The Loire, the last great wild river in Europe

The Loire is a bit like the “rebellious teenager” of French rivers. There are few developments, few dams, few dikes too. It is used to rapid and significant floods, but it is also a temple of biodiversity. A unique flora and fauna, today threatened by climate change which favors the appearance of green algae and invasive species.

Due to the sanitary situation, the exchanges will take place online, but these three days of conferences and debates should allow us to reflect on the consequences of hydroclimatic changes on the life of highly migratory amphihalines, these fish that pass from fresh water. with salt water, during their lifetime and vice versa. This is the case, for example, of the salmon which lives in the sea and goes up rivers to go to spawn.

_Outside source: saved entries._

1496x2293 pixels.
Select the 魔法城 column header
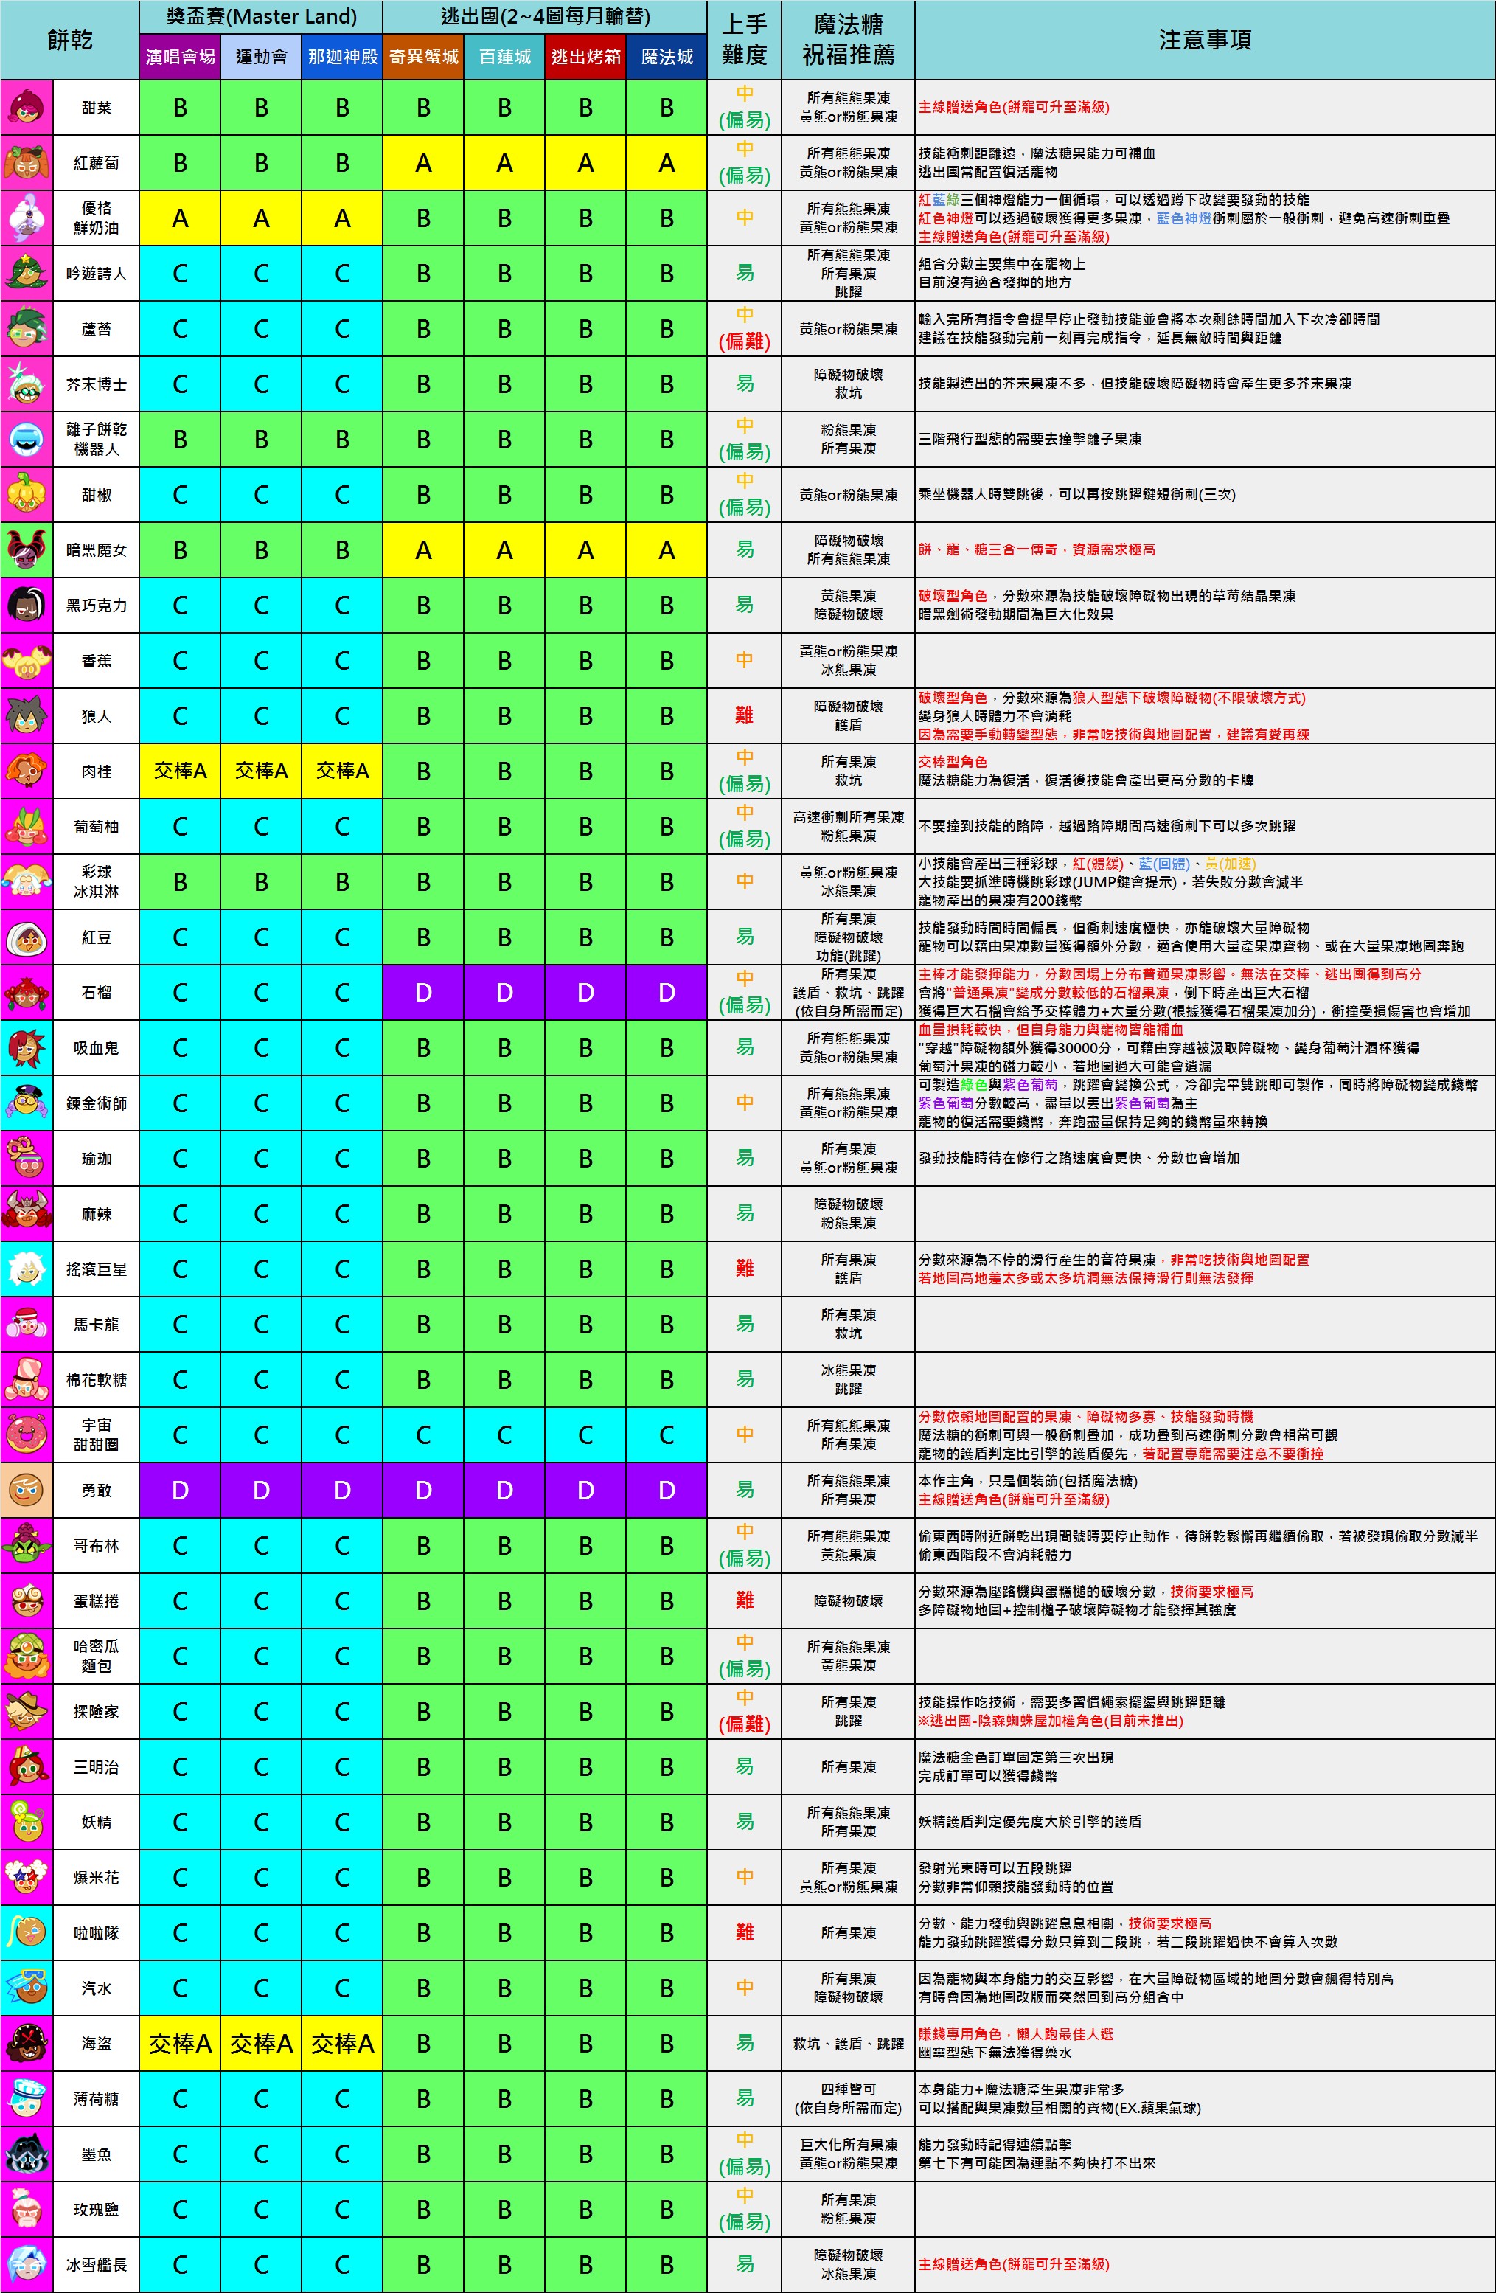667,57
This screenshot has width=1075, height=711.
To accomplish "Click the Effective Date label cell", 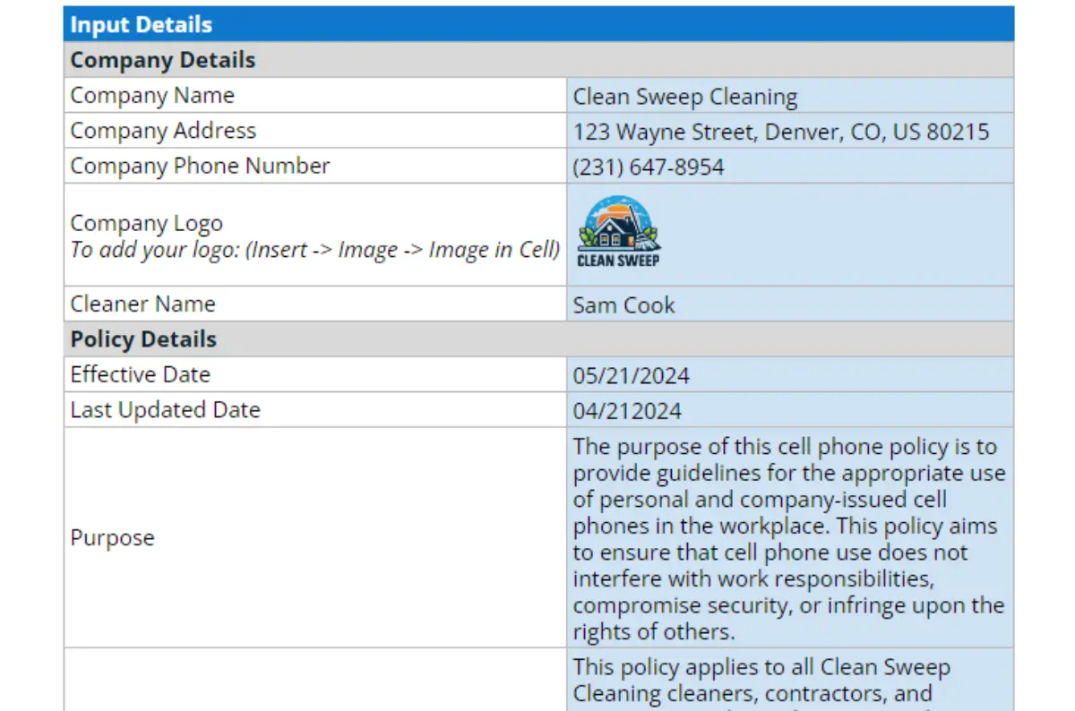I will coord(314,374).
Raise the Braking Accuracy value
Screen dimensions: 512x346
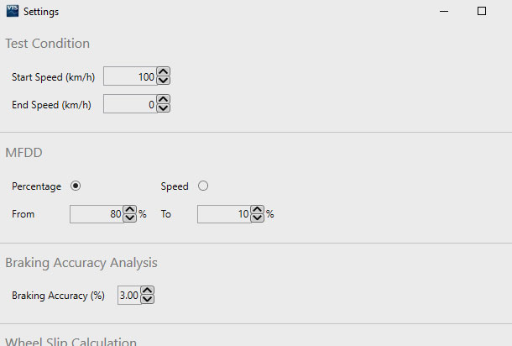[148, 291]
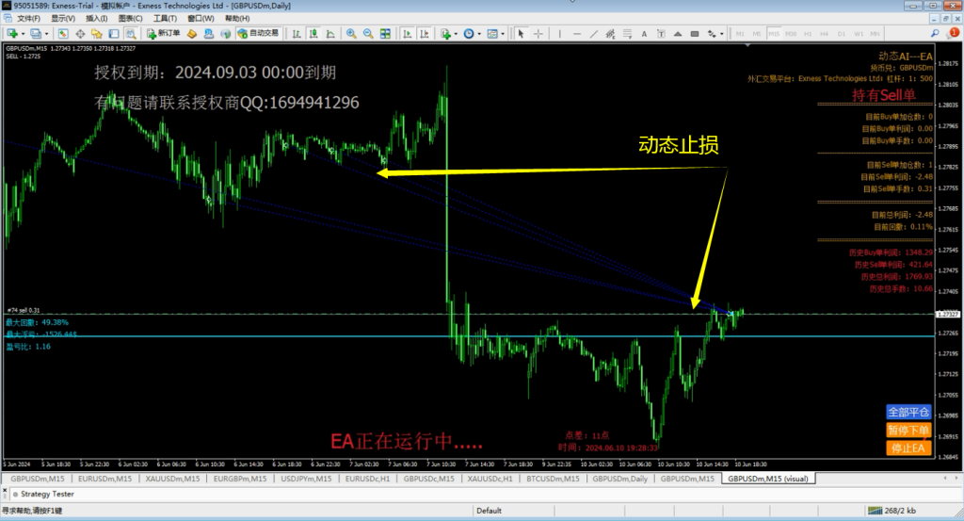This screenshot has width=964, height=521.
Task: Click the tile windows icon
Action: pos(384,33)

Conversely, the eel lives between 5 and 10 years in fresh water, and when it becomes adult, it takes a silvery color and returns to the sea to lay eggs. Amphihaline species are all affected by global warming, underlines Marion Legrand, in charge of the migration program of the Loire basin within the association “Loire Grands Migrateurs”

This is the case in particular with salmon which is a cold water fish. It grows off Greenland for several years, and when it leaves its marine life to join a river or a river, it will always seek to get closer to the sources to have fresh water.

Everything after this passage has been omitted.